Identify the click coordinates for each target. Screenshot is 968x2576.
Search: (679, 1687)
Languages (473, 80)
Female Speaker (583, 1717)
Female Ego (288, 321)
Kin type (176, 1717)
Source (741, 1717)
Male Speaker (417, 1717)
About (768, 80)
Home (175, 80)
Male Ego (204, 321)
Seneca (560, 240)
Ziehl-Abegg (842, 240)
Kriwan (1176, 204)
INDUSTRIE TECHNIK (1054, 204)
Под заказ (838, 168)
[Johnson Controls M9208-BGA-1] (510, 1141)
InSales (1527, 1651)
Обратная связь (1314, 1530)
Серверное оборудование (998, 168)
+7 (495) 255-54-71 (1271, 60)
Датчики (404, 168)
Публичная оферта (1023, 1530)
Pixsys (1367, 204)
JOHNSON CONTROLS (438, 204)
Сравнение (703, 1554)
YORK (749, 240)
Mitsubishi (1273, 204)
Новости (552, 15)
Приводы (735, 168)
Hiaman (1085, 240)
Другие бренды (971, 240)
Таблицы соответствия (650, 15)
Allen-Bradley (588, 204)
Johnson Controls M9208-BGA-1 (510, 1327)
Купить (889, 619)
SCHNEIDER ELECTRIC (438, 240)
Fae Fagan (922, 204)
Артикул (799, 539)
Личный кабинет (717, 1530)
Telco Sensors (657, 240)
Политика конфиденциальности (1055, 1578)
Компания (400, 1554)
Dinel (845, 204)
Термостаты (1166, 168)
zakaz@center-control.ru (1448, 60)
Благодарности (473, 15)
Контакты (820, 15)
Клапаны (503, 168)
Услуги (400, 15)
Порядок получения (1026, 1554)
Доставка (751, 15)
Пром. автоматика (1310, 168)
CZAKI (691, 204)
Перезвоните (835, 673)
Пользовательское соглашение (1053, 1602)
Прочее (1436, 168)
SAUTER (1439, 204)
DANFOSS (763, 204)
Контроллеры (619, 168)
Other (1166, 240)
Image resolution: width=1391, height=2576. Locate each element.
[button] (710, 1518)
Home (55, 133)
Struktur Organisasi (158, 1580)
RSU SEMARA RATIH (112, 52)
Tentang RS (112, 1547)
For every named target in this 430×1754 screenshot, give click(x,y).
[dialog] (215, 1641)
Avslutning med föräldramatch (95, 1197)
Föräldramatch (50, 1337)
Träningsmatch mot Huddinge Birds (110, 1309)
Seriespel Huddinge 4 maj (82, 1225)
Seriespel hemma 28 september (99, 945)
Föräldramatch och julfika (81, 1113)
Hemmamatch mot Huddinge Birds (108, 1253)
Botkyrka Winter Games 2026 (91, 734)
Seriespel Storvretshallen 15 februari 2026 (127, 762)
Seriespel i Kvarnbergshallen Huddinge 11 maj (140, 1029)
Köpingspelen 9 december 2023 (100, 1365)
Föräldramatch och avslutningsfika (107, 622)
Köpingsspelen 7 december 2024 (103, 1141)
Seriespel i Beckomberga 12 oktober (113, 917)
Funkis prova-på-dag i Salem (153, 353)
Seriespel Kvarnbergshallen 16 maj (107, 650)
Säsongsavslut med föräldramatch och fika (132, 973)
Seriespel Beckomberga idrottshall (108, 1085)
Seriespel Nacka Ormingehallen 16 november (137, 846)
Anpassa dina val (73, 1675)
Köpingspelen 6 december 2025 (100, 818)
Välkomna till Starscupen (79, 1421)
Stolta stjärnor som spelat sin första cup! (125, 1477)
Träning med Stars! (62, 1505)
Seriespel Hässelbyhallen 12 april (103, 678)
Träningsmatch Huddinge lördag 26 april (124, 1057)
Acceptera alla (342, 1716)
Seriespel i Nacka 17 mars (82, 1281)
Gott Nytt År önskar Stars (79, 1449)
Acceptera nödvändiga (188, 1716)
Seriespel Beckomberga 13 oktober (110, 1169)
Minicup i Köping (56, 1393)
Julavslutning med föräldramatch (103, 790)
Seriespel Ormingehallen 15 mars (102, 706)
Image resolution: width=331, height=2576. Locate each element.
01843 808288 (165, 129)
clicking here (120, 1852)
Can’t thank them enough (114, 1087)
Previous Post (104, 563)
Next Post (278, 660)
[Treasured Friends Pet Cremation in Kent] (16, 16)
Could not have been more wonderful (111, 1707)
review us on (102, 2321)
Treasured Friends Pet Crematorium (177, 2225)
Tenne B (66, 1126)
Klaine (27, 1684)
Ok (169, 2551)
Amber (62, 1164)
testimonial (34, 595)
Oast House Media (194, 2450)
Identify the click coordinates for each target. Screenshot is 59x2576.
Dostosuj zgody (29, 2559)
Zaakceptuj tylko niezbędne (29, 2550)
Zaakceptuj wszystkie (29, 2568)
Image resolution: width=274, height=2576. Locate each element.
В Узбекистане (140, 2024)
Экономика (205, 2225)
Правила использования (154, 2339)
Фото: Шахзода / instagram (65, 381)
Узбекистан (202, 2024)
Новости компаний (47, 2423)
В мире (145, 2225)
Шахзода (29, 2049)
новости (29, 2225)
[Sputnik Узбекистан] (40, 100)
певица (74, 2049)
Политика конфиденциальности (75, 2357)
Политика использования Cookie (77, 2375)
═══
◆ PROBLEM DETAILS
Once you find the line with "Hemmamatch mot Huddinge Birds (108, 1253)" in the entries above, output it and each line after it up to and including the line with "Köpingsspelen 7 december 2024 (103, 1141)", and nothing else.

◆ RESULT OF THIS TASK
Hemmamatch mot Huddinge Birds (108, 1253)
Botkyrka Winter Games 2026 (91, 734)
Seriespel Storvretshallen 15 februari 2026 (127, 762)
Seriespel i Kvarnbergshallen Huddinge 11 maj (140, 1029)
Köpingspelen 9 december 2023 (100, 1365)
Föräldramatch och avslutningsfika (107, 622)
Köpingsspelen 7 december 2024 (103, 1141)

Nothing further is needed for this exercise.